# [WHAT TO WORK ON]
An exact copy of the lines from the one containing "Pinigai.lt (18, 18)" through the last line below is required; include both of those lines and no others.

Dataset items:

>>>

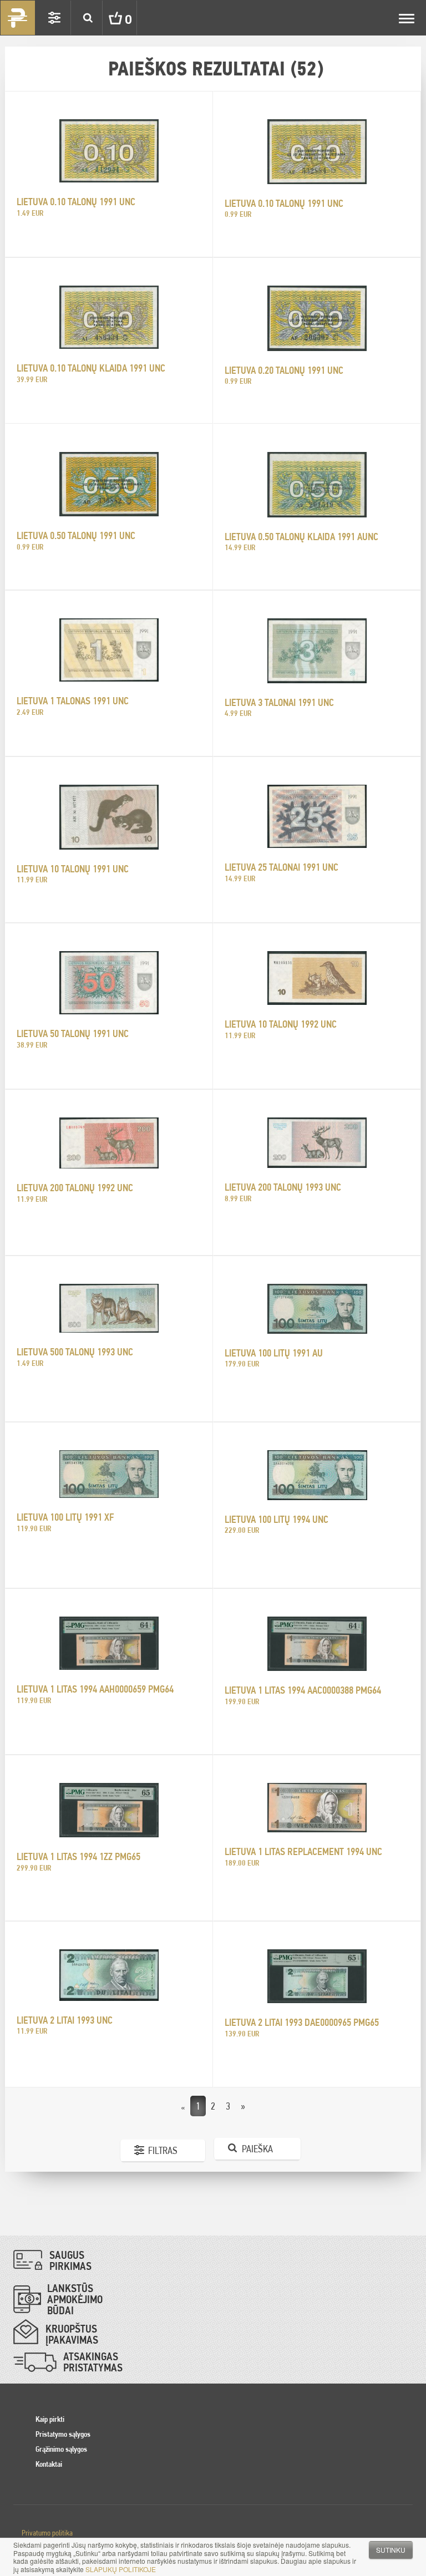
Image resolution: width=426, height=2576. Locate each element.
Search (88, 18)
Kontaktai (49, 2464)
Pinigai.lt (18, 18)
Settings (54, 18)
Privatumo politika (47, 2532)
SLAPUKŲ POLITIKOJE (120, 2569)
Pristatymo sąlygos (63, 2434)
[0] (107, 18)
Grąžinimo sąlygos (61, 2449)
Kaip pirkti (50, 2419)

<<<

# [EXPECTED ANSWER]
Pinigai.lt (18, 18)
Settings (54, 18)
Privatumo politika (47, 2532)
SLAPUKŲ POLITIKOJE (120, 2569)
Pristatymo sąlygos (63, 2434)
[0] (107, 18)
Grąžinimo sąlygos (61, 2449)
Kaip pirkti (50, 2419)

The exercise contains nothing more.